-- Instrucción escrita --
Pasa a una tabla Markdown el tramo de los datos que va desde el comienzo hasta la línea que contiene "Open the hamburger", ambas incluidas, sin las líneas en blanco. Usa la columna "n" para el número de fila y la columna "Línea" para el texto de cada línea.
# # # #
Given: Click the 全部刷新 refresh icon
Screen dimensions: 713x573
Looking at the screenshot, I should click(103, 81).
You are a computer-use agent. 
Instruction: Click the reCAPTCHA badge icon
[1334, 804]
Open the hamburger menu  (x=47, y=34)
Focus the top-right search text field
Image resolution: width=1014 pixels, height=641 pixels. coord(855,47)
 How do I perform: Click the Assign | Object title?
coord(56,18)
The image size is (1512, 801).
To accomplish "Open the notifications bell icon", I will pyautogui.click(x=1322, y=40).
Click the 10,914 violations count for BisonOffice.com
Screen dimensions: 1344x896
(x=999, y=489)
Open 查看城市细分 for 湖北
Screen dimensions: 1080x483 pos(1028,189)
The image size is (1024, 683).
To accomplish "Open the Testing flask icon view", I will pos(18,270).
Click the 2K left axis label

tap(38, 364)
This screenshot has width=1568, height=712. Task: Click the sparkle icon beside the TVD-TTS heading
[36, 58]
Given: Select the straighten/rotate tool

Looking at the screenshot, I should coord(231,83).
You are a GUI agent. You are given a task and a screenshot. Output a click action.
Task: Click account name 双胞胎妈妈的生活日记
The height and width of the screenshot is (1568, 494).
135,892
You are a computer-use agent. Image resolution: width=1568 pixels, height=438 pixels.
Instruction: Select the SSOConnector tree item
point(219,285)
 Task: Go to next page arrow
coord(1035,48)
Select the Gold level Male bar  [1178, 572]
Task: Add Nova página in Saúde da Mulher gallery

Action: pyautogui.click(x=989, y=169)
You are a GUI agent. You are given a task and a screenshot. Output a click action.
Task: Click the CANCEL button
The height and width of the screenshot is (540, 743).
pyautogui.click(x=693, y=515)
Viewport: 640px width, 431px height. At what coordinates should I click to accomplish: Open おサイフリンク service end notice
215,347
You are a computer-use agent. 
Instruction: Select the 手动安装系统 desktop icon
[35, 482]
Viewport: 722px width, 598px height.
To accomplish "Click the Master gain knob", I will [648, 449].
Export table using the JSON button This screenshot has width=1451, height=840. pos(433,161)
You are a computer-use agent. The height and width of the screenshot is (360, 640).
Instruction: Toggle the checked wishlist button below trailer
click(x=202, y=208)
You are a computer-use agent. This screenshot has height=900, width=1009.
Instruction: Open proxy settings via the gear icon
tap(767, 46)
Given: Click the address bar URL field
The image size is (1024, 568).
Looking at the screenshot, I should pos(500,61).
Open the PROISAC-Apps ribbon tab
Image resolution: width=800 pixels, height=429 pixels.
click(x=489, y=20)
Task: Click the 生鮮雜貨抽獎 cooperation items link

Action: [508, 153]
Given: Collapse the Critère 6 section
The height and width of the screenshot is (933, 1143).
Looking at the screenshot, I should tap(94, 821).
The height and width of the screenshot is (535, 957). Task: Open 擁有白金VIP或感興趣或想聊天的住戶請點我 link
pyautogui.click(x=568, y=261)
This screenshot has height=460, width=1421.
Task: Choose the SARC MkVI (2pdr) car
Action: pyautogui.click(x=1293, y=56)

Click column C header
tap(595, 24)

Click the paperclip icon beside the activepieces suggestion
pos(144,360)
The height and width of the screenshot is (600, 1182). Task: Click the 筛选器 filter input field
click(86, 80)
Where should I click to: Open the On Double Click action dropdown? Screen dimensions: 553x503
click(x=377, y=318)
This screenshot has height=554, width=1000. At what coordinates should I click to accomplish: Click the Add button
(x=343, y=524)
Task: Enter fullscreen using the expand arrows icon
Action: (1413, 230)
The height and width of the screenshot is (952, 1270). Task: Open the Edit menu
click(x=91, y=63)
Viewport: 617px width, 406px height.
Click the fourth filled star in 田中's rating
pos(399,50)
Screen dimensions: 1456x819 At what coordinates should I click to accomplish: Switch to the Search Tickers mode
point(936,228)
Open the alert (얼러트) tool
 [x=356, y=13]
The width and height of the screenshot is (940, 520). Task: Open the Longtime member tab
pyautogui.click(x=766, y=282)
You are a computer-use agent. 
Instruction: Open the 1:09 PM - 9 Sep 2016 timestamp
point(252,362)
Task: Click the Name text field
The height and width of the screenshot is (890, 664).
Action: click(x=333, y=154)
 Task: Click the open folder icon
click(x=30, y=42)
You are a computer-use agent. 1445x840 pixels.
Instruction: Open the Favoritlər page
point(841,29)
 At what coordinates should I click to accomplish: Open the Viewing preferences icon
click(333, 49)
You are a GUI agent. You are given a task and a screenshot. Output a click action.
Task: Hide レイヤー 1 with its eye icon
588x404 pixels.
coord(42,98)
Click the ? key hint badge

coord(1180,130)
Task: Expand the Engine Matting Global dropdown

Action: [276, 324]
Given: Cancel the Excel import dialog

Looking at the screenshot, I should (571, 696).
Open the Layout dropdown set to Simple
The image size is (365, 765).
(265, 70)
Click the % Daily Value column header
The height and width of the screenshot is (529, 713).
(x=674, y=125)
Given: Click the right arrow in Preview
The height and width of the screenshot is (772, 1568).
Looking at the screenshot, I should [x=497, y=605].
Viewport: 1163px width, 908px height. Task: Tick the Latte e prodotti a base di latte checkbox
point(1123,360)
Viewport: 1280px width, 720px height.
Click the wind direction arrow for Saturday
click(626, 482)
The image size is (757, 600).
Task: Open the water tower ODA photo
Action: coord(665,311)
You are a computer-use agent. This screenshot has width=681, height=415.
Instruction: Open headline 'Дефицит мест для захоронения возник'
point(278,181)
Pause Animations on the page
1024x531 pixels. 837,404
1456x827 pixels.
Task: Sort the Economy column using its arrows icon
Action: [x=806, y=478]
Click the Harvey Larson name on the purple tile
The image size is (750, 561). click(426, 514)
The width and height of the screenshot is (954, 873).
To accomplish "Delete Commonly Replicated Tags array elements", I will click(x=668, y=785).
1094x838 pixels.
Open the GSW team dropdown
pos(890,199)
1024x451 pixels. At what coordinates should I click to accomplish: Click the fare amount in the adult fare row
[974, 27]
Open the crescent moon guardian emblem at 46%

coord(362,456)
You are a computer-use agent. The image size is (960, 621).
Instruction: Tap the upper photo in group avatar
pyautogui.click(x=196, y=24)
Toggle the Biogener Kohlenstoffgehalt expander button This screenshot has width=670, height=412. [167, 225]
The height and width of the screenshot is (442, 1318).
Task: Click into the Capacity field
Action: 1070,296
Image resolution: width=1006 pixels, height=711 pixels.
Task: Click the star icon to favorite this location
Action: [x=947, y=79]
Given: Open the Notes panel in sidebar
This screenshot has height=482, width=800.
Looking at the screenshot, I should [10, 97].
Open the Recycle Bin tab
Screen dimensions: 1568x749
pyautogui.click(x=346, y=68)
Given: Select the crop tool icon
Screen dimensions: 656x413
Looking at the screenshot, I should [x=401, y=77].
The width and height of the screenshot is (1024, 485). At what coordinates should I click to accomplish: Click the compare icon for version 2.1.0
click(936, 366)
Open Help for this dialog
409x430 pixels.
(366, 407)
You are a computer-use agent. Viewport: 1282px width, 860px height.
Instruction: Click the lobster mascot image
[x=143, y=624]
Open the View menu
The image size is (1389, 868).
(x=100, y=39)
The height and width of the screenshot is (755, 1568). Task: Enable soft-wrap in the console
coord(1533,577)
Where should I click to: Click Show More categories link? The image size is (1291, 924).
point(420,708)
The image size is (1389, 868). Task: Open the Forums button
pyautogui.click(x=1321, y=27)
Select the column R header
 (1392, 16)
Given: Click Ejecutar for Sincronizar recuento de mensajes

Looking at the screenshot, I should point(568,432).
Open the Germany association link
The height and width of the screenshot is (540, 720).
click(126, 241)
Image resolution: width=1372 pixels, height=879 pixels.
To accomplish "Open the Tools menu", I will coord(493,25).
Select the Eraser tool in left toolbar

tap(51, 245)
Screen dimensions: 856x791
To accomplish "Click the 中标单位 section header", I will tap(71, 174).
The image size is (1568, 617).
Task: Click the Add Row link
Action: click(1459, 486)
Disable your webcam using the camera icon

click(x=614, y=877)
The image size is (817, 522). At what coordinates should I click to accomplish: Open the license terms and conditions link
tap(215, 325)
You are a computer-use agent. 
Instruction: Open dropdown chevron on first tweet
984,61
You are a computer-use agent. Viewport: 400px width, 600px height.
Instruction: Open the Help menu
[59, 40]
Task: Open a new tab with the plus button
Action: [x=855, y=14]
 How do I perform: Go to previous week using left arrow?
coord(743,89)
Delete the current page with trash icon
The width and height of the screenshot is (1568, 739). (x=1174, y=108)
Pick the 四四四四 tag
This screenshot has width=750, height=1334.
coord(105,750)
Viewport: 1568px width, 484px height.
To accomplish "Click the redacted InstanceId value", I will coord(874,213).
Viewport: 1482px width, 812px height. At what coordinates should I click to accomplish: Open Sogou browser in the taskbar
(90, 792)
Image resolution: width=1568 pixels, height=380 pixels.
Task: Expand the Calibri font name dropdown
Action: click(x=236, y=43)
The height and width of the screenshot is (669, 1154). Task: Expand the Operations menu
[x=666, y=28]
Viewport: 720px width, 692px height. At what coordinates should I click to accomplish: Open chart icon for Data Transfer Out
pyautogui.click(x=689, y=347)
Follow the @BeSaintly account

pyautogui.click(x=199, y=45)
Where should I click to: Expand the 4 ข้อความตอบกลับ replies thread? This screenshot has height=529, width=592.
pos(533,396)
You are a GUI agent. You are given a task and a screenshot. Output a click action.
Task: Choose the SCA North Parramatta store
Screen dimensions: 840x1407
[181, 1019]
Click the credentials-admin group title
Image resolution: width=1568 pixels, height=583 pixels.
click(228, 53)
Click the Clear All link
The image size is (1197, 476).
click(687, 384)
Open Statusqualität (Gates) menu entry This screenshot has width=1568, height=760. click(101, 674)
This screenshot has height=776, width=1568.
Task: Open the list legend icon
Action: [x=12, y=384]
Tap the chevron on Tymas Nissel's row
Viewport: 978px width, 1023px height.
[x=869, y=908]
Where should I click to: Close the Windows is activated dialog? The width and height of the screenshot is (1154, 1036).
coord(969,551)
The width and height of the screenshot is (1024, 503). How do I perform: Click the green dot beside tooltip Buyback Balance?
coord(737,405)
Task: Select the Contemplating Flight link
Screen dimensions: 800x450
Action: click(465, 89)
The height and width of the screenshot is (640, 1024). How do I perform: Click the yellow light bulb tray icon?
# # # #
-- Resultado --
| n | Línea |
|---|---|
| 1 | Given: Click the 全部刷新 refresh icon |
| 2 | Screen dimensions: 713x573 |
| 3 | Looking at the screenshot, I should click(103, 81). |
| 4 | You are a computer-use agent.  |
| 5 | Instruction: Click the reCAPTCHA badge icon |
| 6 | [1334, 804] |
| 7 | Open the hamburger menu  (x=47, y=34) |